● Given records:
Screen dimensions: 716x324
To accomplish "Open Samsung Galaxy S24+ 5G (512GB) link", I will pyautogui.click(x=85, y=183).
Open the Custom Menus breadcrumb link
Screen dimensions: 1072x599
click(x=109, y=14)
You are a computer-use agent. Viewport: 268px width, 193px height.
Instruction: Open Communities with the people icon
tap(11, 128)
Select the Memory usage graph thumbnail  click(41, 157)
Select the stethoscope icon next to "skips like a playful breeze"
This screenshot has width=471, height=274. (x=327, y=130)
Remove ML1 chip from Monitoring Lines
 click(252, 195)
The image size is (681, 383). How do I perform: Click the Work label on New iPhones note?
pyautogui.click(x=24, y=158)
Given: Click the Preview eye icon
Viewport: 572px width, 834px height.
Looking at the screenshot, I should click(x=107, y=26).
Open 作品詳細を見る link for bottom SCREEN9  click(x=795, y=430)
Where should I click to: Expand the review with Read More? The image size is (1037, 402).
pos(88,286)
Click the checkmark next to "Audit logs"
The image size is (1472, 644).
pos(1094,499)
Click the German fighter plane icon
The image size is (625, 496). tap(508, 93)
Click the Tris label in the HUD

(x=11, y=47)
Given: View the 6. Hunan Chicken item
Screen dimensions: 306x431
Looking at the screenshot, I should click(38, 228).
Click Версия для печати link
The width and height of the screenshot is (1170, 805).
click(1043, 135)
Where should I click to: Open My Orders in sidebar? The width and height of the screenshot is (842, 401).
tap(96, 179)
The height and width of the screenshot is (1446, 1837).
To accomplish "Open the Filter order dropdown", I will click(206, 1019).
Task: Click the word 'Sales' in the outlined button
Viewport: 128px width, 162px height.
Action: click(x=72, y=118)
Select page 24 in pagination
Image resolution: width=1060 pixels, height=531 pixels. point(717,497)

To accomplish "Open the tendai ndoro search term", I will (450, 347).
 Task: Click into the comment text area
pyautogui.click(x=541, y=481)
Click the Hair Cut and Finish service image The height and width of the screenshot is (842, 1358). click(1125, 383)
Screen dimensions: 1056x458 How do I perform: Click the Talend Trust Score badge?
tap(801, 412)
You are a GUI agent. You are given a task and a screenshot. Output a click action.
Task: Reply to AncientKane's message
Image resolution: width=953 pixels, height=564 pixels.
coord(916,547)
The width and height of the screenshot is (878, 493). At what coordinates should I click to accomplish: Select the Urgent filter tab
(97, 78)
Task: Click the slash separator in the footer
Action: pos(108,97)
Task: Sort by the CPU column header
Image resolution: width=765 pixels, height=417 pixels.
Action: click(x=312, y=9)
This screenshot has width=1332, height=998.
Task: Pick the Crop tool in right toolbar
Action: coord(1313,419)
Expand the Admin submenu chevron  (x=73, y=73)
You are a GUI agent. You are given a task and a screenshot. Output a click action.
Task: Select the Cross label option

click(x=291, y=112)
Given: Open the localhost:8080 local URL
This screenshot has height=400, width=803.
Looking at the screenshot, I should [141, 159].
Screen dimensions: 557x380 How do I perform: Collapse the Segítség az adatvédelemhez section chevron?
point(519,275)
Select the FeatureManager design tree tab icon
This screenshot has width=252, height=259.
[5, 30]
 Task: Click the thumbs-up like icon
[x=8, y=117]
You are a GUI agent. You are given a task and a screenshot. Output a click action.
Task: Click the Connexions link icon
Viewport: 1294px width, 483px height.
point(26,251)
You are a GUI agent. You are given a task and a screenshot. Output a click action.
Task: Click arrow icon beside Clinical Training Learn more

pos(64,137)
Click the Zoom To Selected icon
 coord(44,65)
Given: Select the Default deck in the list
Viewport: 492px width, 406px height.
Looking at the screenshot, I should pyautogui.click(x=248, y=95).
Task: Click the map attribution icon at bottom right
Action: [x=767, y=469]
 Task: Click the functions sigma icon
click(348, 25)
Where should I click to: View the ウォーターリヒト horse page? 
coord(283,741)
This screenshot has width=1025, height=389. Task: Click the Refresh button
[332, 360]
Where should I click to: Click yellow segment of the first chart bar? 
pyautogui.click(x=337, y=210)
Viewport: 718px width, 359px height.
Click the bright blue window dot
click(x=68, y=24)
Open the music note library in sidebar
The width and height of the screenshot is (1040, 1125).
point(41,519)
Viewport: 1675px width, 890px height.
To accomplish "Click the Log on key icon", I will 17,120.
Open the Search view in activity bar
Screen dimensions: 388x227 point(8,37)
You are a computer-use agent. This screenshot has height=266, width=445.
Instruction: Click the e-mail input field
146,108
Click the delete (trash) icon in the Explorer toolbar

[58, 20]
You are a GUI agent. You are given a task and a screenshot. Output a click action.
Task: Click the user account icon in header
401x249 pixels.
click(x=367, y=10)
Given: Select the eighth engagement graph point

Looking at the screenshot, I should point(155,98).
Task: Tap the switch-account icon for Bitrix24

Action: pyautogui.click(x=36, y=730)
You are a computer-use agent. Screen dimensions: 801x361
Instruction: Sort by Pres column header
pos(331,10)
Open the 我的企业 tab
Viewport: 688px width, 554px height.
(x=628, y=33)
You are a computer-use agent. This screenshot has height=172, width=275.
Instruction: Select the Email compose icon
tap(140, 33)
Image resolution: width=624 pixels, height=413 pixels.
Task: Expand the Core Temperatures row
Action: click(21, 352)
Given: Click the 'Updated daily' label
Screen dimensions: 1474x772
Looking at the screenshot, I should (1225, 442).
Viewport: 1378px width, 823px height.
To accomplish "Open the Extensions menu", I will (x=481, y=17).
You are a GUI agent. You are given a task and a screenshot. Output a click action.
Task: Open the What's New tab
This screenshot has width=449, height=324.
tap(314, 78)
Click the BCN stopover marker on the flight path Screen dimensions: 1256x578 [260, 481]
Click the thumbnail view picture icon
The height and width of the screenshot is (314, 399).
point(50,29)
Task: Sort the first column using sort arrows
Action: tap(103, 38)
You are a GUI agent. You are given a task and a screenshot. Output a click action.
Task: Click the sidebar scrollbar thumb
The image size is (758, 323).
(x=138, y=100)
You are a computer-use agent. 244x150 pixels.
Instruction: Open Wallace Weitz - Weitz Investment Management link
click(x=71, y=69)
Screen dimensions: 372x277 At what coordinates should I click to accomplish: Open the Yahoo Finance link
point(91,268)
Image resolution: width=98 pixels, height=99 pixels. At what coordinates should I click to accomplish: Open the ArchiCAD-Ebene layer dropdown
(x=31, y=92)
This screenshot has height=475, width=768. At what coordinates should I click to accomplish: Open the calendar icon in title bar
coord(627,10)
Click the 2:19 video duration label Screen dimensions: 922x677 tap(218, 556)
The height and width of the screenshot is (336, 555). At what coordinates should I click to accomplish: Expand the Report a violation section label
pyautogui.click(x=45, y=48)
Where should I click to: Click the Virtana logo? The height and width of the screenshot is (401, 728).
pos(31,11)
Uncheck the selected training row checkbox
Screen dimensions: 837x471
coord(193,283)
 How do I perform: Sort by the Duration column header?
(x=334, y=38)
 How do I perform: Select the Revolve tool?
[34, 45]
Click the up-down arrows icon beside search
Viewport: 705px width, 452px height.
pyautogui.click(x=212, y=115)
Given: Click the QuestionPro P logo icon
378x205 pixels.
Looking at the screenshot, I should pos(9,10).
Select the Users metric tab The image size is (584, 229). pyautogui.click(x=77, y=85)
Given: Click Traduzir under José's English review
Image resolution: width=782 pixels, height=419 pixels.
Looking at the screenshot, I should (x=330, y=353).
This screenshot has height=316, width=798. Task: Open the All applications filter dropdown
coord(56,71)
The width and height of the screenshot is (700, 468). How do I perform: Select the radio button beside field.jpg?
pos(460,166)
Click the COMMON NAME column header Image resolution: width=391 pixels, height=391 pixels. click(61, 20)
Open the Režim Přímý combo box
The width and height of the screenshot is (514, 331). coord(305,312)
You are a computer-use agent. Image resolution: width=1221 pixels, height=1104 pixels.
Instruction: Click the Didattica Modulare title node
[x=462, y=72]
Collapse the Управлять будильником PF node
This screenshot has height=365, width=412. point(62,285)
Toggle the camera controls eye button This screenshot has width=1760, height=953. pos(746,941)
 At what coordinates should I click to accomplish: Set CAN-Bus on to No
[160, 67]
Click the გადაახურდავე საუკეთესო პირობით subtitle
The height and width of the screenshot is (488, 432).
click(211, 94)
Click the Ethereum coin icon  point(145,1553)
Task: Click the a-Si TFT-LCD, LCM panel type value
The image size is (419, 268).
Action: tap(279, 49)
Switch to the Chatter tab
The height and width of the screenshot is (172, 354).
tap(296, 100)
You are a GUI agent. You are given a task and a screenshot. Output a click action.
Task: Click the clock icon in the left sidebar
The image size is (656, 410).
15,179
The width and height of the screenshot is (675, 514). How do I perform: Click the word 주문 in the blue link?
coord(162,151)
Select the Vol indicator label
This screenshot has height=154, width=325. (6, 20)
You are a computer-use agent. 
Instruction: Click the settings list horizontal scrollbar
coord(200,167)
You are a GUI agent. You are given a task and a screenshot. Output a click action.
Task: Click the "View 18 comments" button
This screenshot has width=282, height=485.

● Assignment:
Exactly one number is wanted in reply: the count of lines above that hold the string "computer".

● Task solution:
7